The extend reality (XR) applications are increasing rapidly alongside the development of mobile Internet. Wireless resource allocation faces a significant challenge due to the high reliability and ultra-low latency characteristics of XR applications. So it is crucial to implement a rational resource allocation program. However, the complex characteristics of multi-user channels, coupled with the huge solution space of the resource allocation optimization problem, prevent conventional methods from efficiently and reliably deriving resource block (RB) allocation schemes. Therefore, in this paper, we construct a low-latency, highly dynamic cloud XR video transmission model considering the randomness of video arrival misalignment for different users, and we resort to newly developed deep reinforcement learning (DRL) techniques for solutions.
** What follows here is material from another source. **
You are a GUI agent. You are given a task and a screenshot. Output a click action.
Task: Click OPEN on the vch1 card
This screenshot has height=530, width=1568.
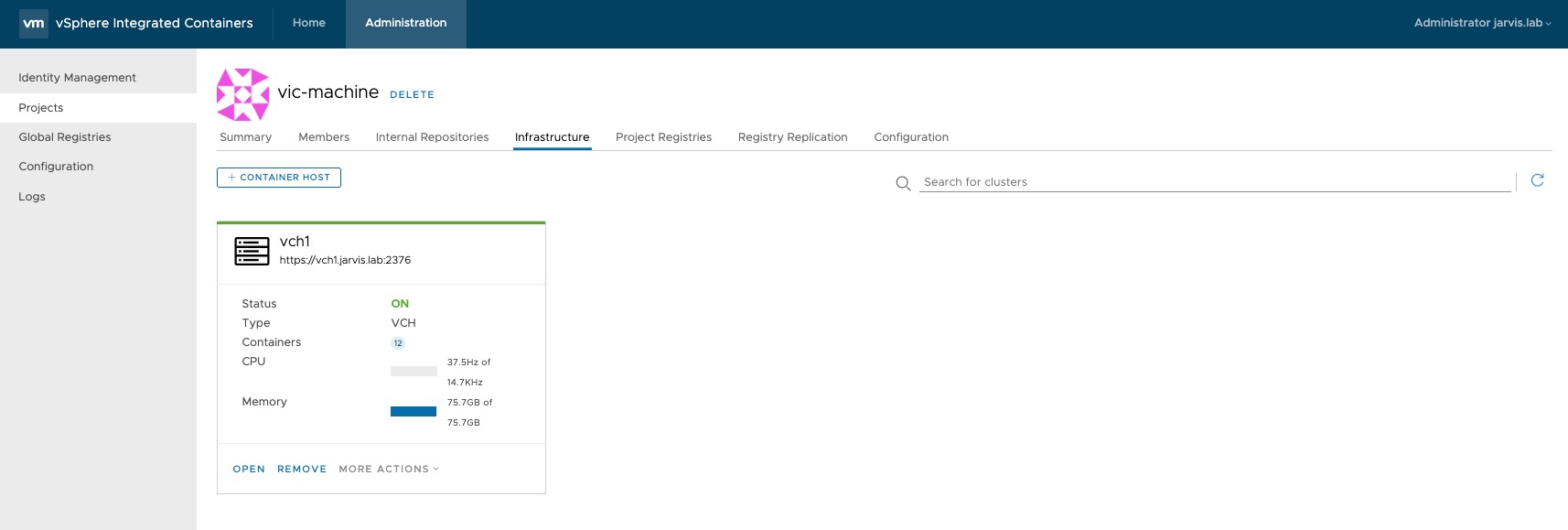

To deal with the dimensional disaster problem with exponential order of RB allocation, we propose a parallel multi-DRL framework as the foundation for introducing two dynamic RB allocation algorithms: multi noisy double dueling deep Q networks (M-Noisy-D3QN) and multi soft actor critic (M-SAC). Both of the proposed algorithms can improve resource utilization and can achieve the exploration ability and complexity trade-off. Moreover, to address the challenge that RB allocation actions and system goals are not directly related, we design a novel reward function combining external rewards and internal incentives to establish a coherent connection between the two, i.e., solve the reward sparsity problem in DRL. Simulation results show that the proposed dynamic RB allocation methods can successfully serve nearly twice as many users as other benchmarks in case of bandwidth resource constraints.

查看原文本刊更多论文

实时云 XR 视频传输的动态资源分配：强化学习方法

随着移动互联网的发展，扩展现实（XR）应用也在迅速增加。由于 XR 应用具有高可靠性和超低延迟的特点，无线资源分配面临着巨大的挑战。因此，实施合理的资源分配方案至关重要。然而，由于多用户信道的复杂特性，加上资源分配优化问题的求解空间巨大，传统方法无法高效可靠地推导出资源块（RB）分配方案。因此，本文考虑到不同用户视频到达错位的随机性，构建了一种低延迟、高动态的云 XR 视频传输模型，并借助新开发的深度强化学习（DRL）技术进行求解。为了应对RB分配指数阶的维度灾难问题，我们提出了并行多DRL框架，并在此基础上引入了两种动态RB分配算法：多噪声双对决深度Q网络（M-Noisy-D3QN）和多软演员批评者（M-SAC）。这两种算法都能提高资源利用率，实现探索能力和复杂性的权衡。此外，针对 RB 分配行为与系统目标并不直接相关的难题，我们设计了一种结合外部奖励和内部激励的新型奖励函数，以建立两者之间的一致性联系，即解决 DRL 中的奖励稀疏性问题。仿真结果表明，在带宽资源受限的情况下，所提出的动态 RB 分配方法可以成功地为近两倍于其他基准的用户提供服务。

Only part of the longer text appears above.